> _What is required_
Copy the records from the line containing "You are a GUI" through the end of the records, swapping every "screenshot" for "screen capture" and changing nothing else. Leave the pictures out.

▬▬▬

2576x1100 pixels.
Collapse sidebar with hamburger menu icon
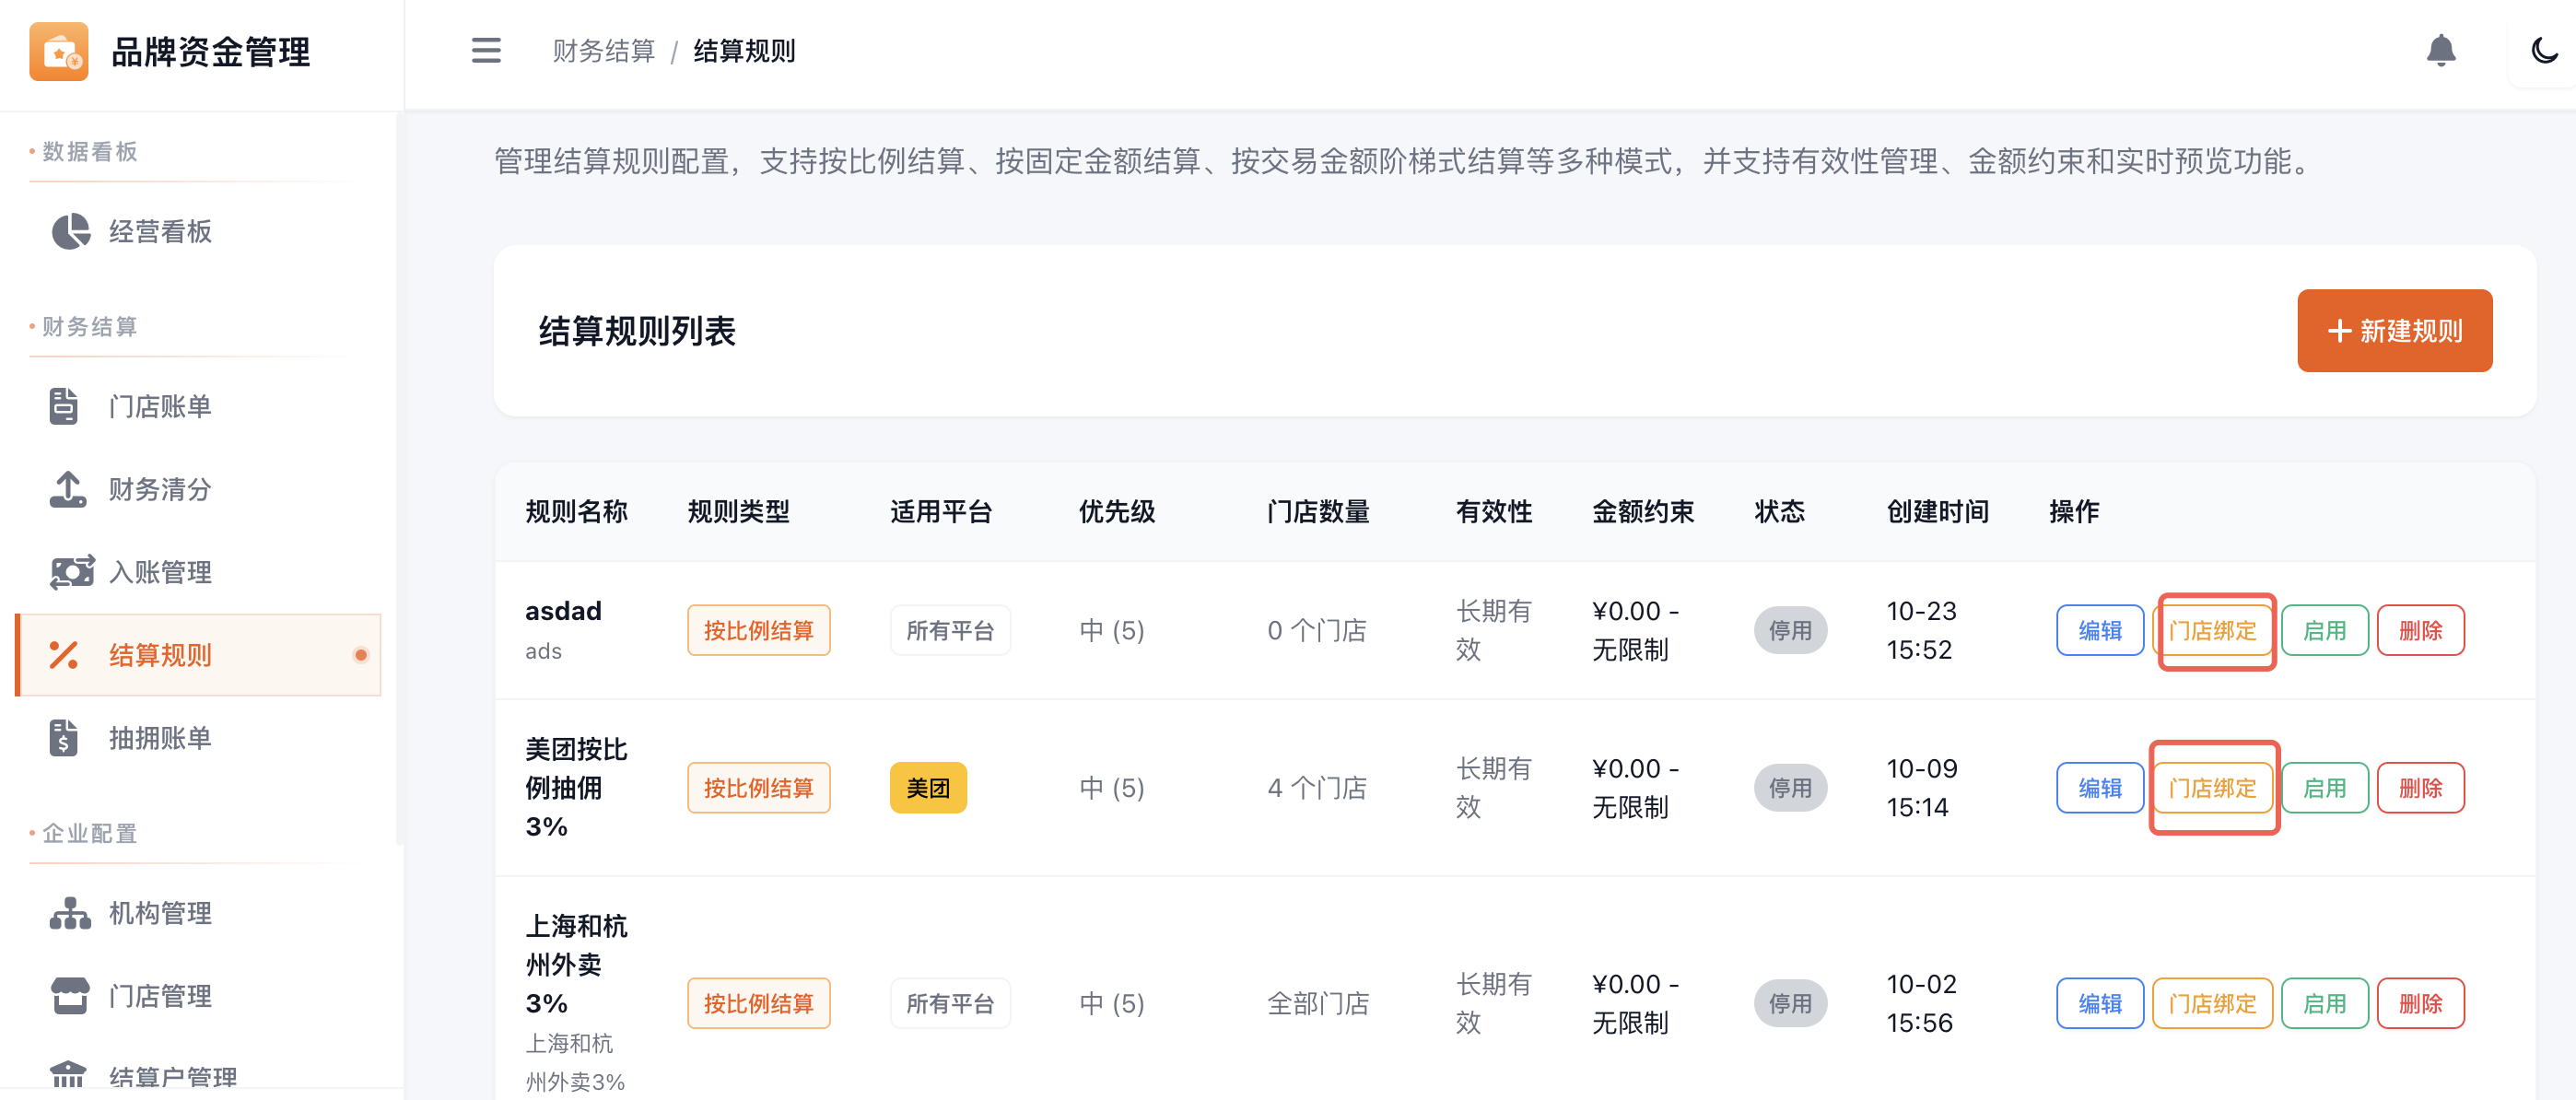click(x=486, y=50)
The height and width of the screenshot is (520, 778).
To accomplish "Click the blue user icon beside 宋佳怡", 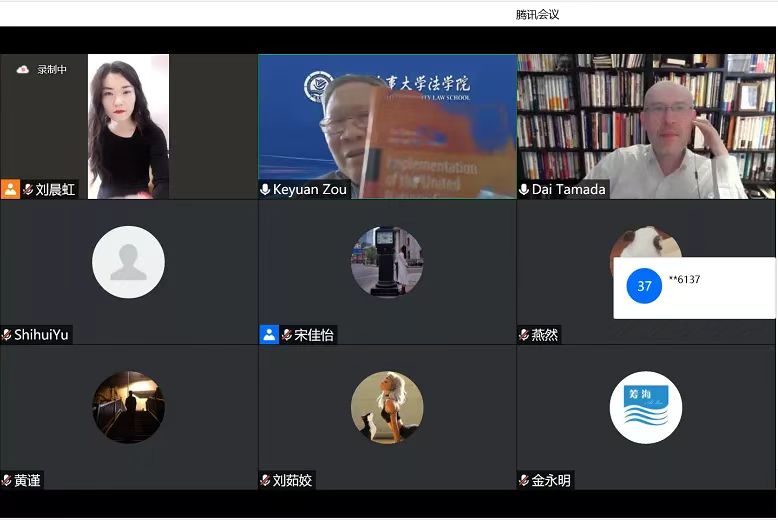I will [x=269, y=335].
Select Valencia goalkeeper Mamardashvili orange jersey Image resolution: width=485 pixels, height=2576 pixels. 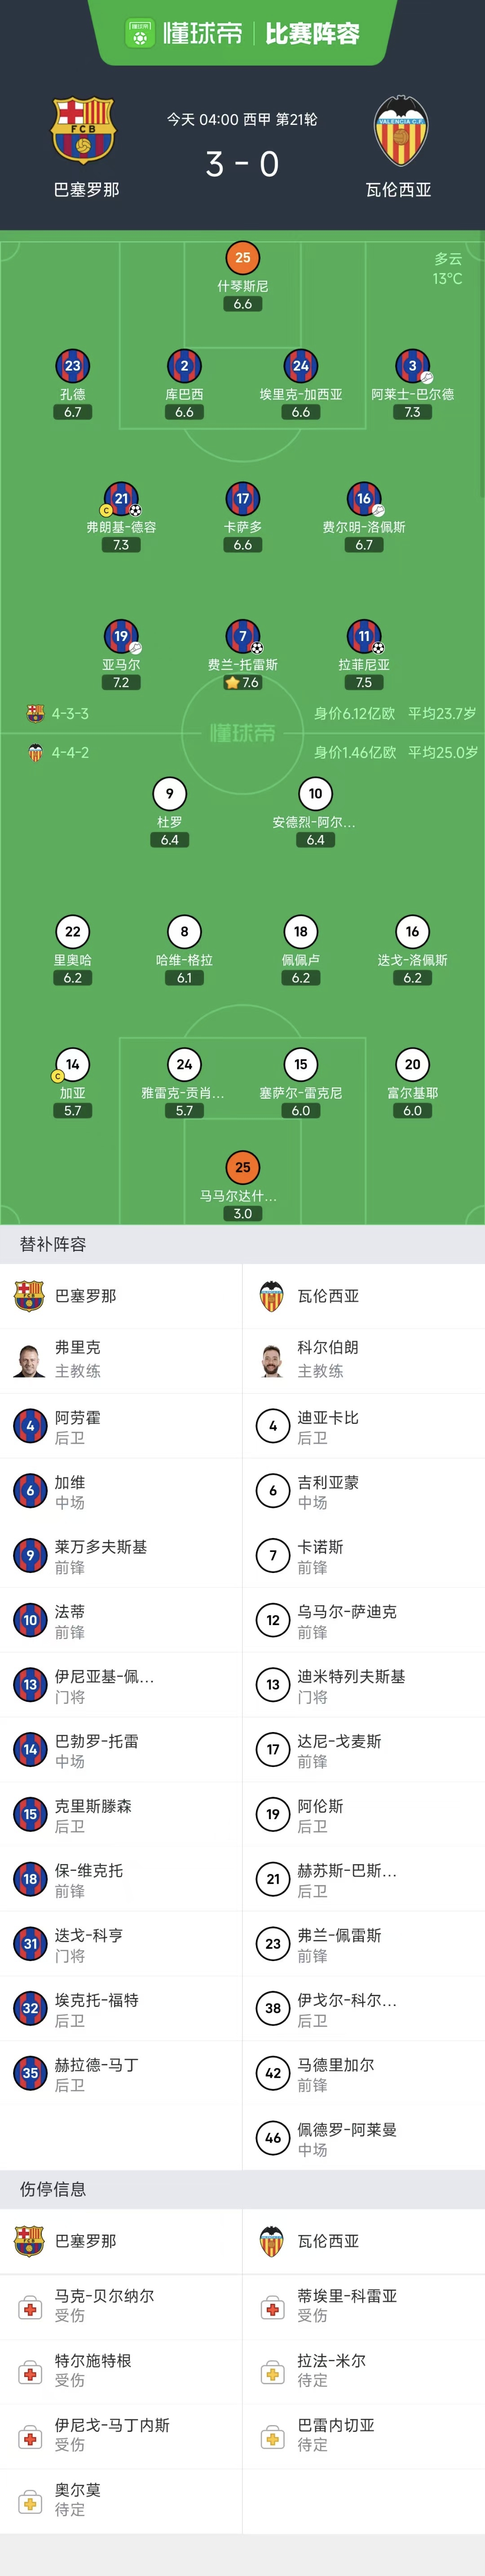coord(243,1167)
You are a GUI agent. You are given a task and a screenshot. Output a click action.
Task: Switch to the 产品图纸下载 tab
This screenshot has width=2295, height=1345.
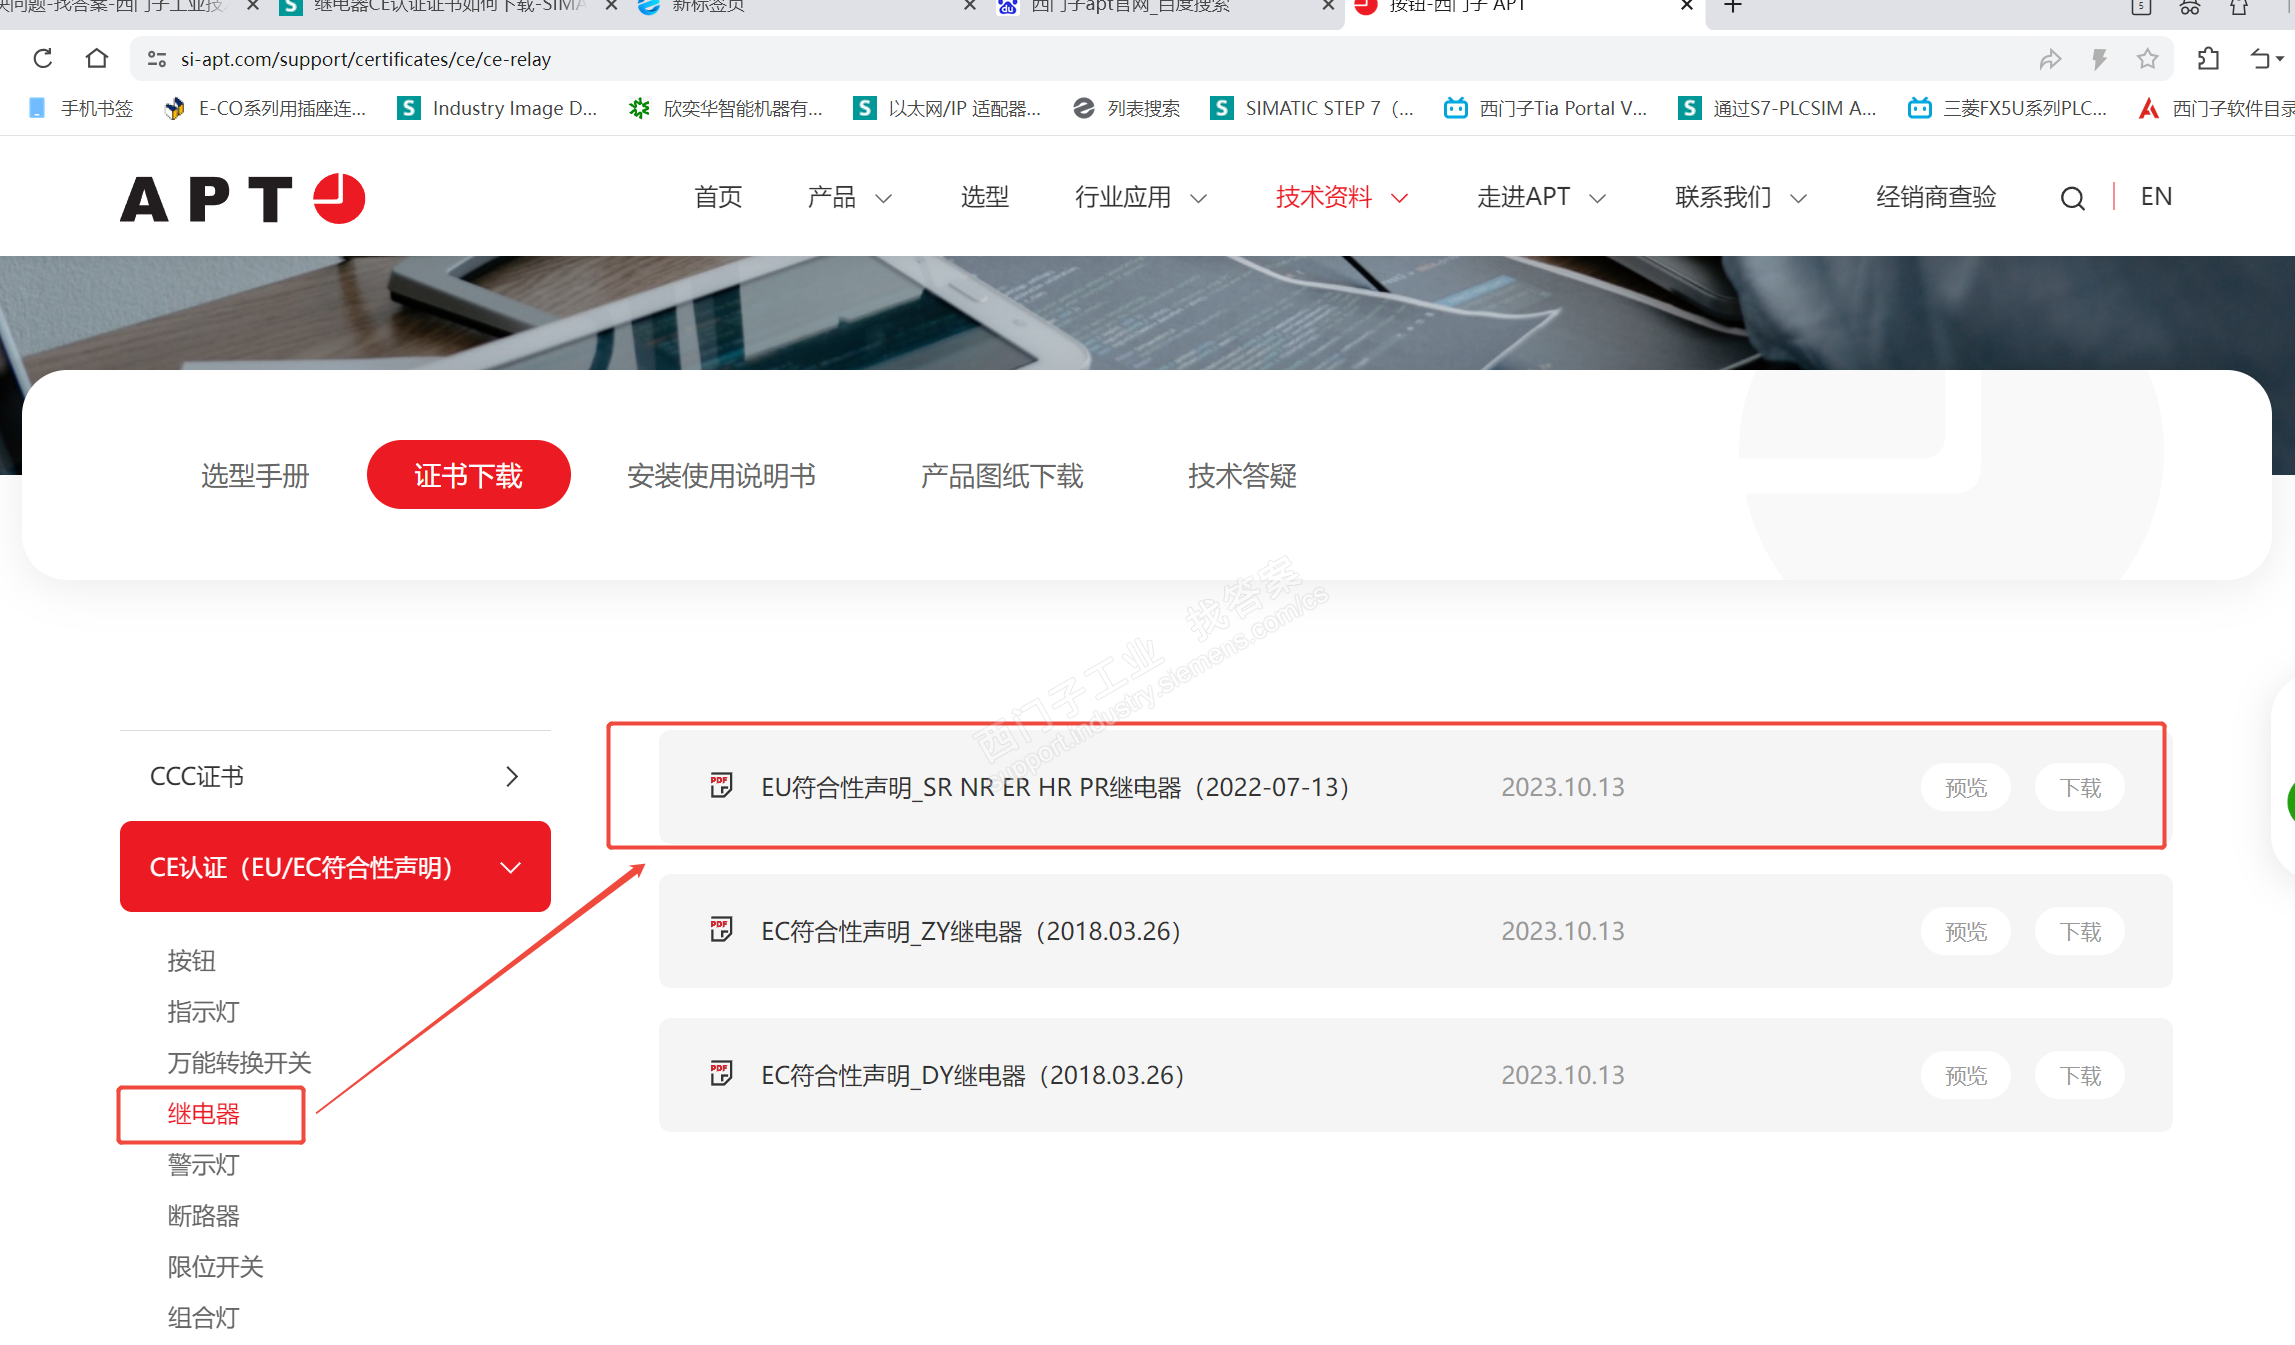pos(1001,476)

▬▬▬

> _Solution to the exercise_
You are a GUI agent. You are given a task and a screen capture. Output a click action.
Task: Switch to the 产品图纸下载 tab
This screen capture has width=2295, height=1345.
pos(1001,476)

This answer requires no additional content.